Batiactu : Quelle est la stratégie de Nexity en matière de construction d'immeubles de bureaux en bois ?

 

Véronique Bédague : Nexity est l'un des premiers constructeurs à s'être lancé dans les bureaux bois, avant même que ce soit la mode. A ce jour, nous avons produit 120.000m² de bureaux en bois, et dans nos commercialisations de bureaux réalisées en 2019, 36% sont en construction bois. Cette année, nous allons encore en commercialiser 47.000m². Nous nous appuyons sur deux filiales pour les bureaux en bois, et produisons également sous la marque Nexity directement.

Quelles sont ces deux filiales ?

Ywood, la première, est plutôt spécialisée dans les tours : c'est avec elle que nous avons livré, en début d'année, Palazzo Méridia, à Nice, dans l'écovallée [7.800m² en R+9, ndlr]. C'est à ce stade l'immeuble bois le plus haut de France avec 35 mètres. Nul doute que d'autres vont rapidement construire plus haut, vu l'engouement pour ce type de produits. Pour Nexity, ce projet était une première, un essai : construire en hauteur et en bois, avec tous les défis que cela pose.
Nous avons acquis la seconde filiale, Térénéo en 2014, en conservant sa spécificité : proposer des bureaux 100% bois et économes en matériaux. N'est construit que ce qui est nécessaire, pour obtenir un bâtiment plus léger qu'un immeuble traditionnel : par exemple, on y trouvera peu de faux-plafonds. Originaire de la métropole lilloise, Térénéo y compte la plupart de ses réalisations, mais nous avons déposé un permis de construire à Lyon, et d'autres projets sont en cours, notamment à Nantes.

Le bois sera-t-il central pour l'avenir de Nexity ?

Nous avons vocation à rester un gros producteur d'immeubles en bois, d'une part car maintenant, nous savons proposer toute une gamme de produits immobiliers avec ce matériau, et d'autre part car la demande va être croissante. Il est certain que la part de bois dans notre production ne va pas baisser, ce qui ne veut pas dire qu'il ne faut pas inventer d'autres choses. Un champ énorme d'innovations s'ouvre, pour les promoteurs, les architectes, les urbanistes et le BTP. On ne pourra pas se contenter du bois pour faire des projets bas-carbone.

Quelle place pour le bas-carbone dans vos projets ?

Le projet le plus important, c'est la Porte de Montreuil, à Paris [60.000m² mixtes]. Les exigences des donneurs d'ordre étaient très fortes, c'est un concours lancé dans le cadre du C40, réseau mondial de villes engagées pour le climat. Nous l'avons remporté en faisant un gros travail sur les matériaux, qui sont en circuit court et proviennent à 80% d'Ile-de-France : pierres issues de carrières franciliennes, terre crue issue des excavations des chantiers du Grand Paris Express, chanvre de la région… et le bois sera français.

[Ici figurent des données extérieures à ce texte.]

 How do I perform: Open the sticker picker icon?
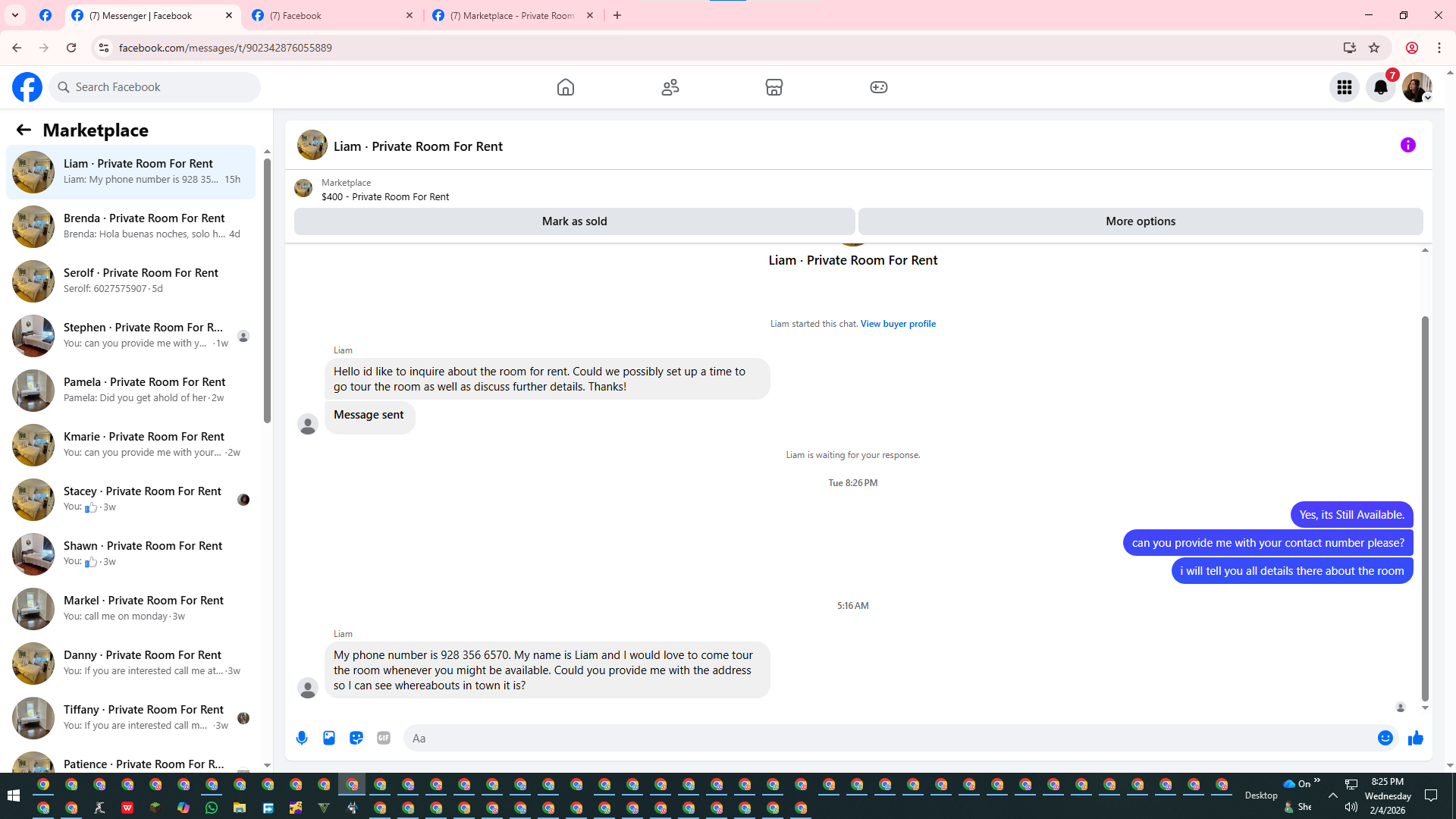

C'est notre démonstrateur en matière de bas-carbone, où nous essayons différentes techniques.
Mais ce n'est pas un hasard si nous avons remporté les trois consultations publiques les plus exigeantes en Ile-de-France en matière de bas-carbone, à savoir Réinventer Bruneseau (Paris 13e), un lot du Village olympique (Saint-Denis - Saint-Ouen) et la Porte de Montreuil. Cela montre que nous sommes vraiment engagés, et en capacité d'apporter des solutions. C'est l'avantage des grands concours publics : ils agissent comme des accélérateurs de recherche, et permettent d'inventer de nouvelles façons de faire la ville. Les collectivités montrent le sens de l'histoire en acceptant des prix fonciers plus bas pour encourager le bas-carbone.

Justement, serez-vous en mesure de proposer de telles solutions dans des projets plus classiques, sur des fonciers privés par exemple ?

Ces opérations très vertueuses sont plus chères à produire, certes. La baisse des coûts viendra de la montée en compétence des équipes, de l'industrialisation de la production et des volumes. Mais le sens de l'histoire est clair. Par ailleurs, je pense que les investisseurs vont être de plus en plus contraints par les attentes en termes de performances et de bilan carbone des actifs. Ils sont déjà fortement engagés dans la réhabilitation de leur patrimoine existant. Aujourd'hui j'ai la certitude de vendre les immeubles que nous construisons, même sur les opérations pilotes.
L'association BBCA nous a désignés l'année dernière premier promoteur bas-carbone. Tout le monde n'est pas au niveau dans la course. Ce n'est pas simple, nous avons une courbe d'apprentissage. Mais c'est le moment d'y aller.